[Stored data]

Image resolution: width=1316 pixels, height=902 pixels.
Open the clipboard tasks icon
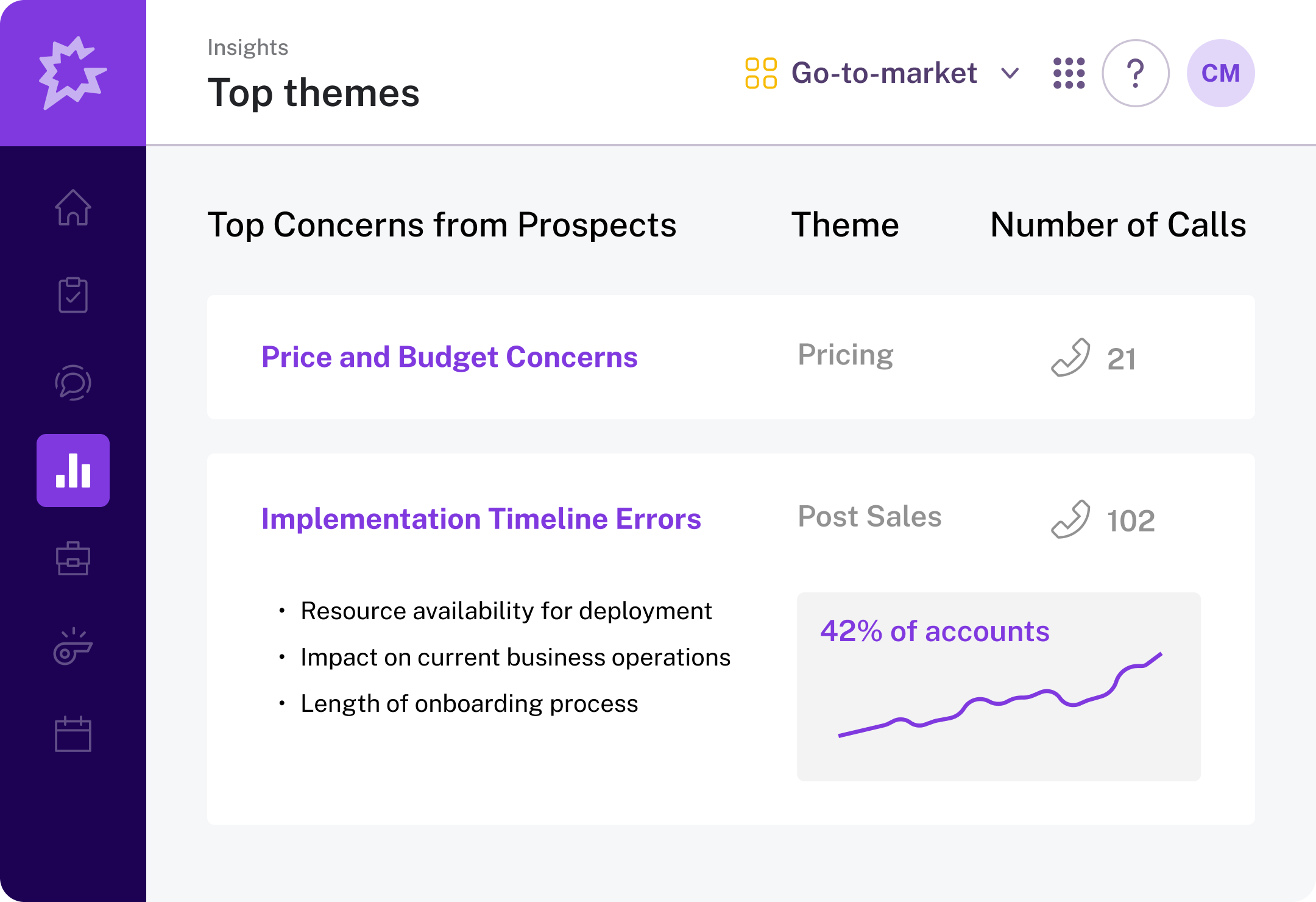pos(73,295)
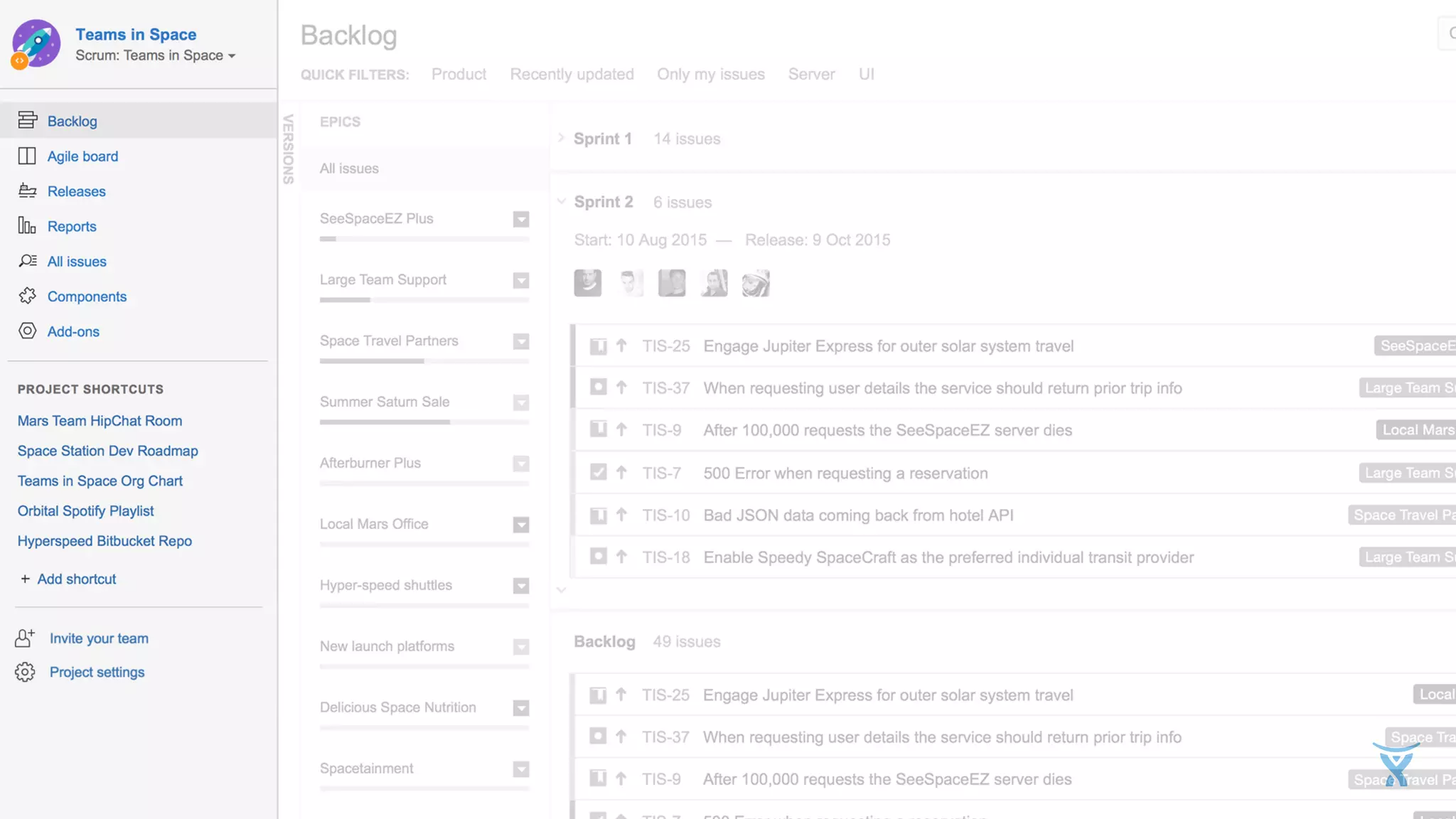Viewport: 1456px width, 819px height.
Task: Open the SeeSpaceEZ Plus epic dropdown
Action: click(x=521, y=219)
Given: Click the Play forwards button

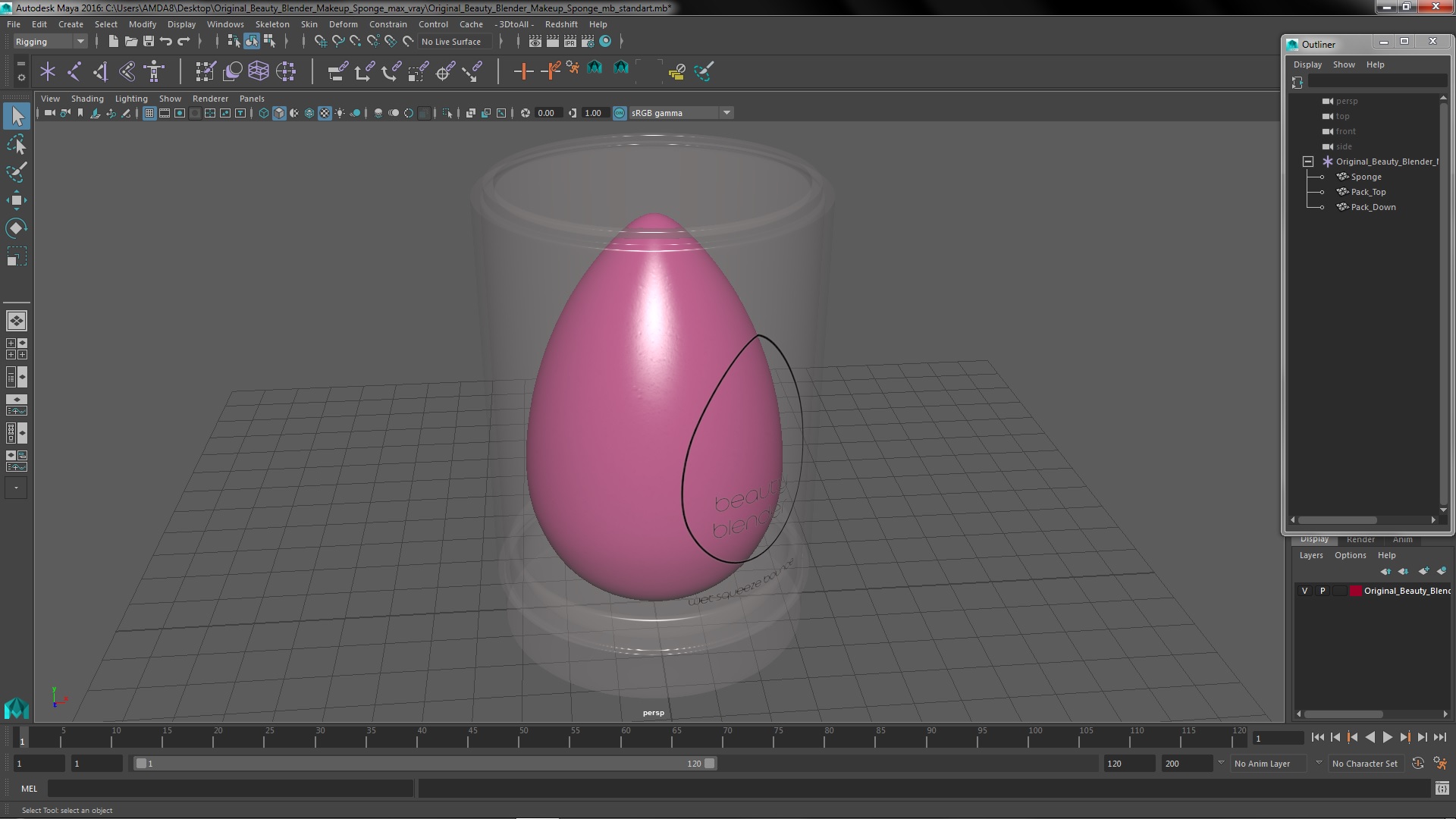Looking at the screenshot, I should point(1387,737).
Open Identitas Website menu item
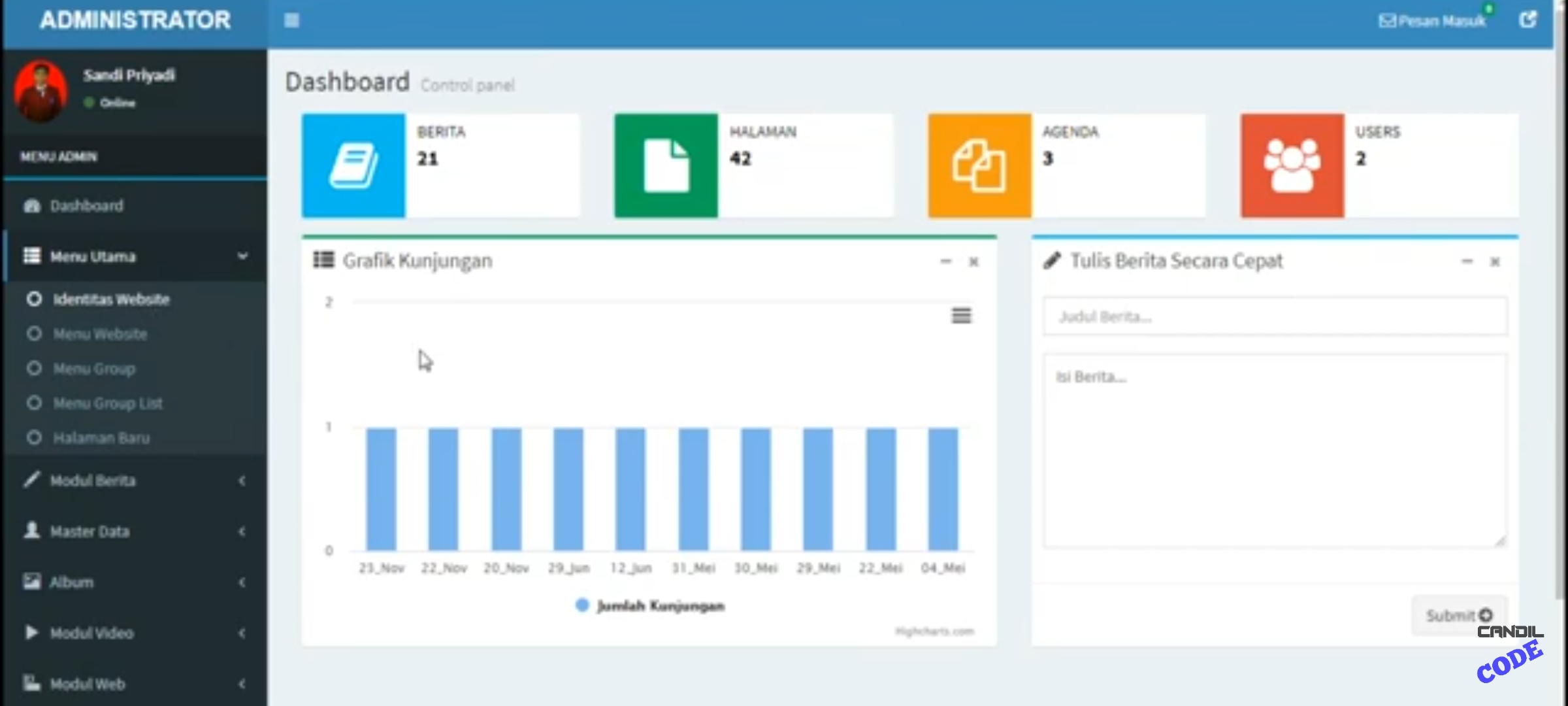The width and height of the screenshot is (1568, 706). (111, 299)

▶ [TASK DETAILS]: What is needed is an exact transcription of every entry, minus the pictures.

▶ [EXERCISE ANSWER]:
Image resolution: width=1316 pixels, height=902 pixels.
Open the clipboard tasks icon
pos(73,295)
Viewport: 1456px width, 819px height.
Task: Open the SeeSpaceEZ Plus epic dropdown
Action: click(x=521, y=219)
Given: Click the Play forwards button

Looking at the screenshot, I should point(1387,737).
Open Identitas Website menu item
The width and height of the screenshot is (1568, 706). (111, 299)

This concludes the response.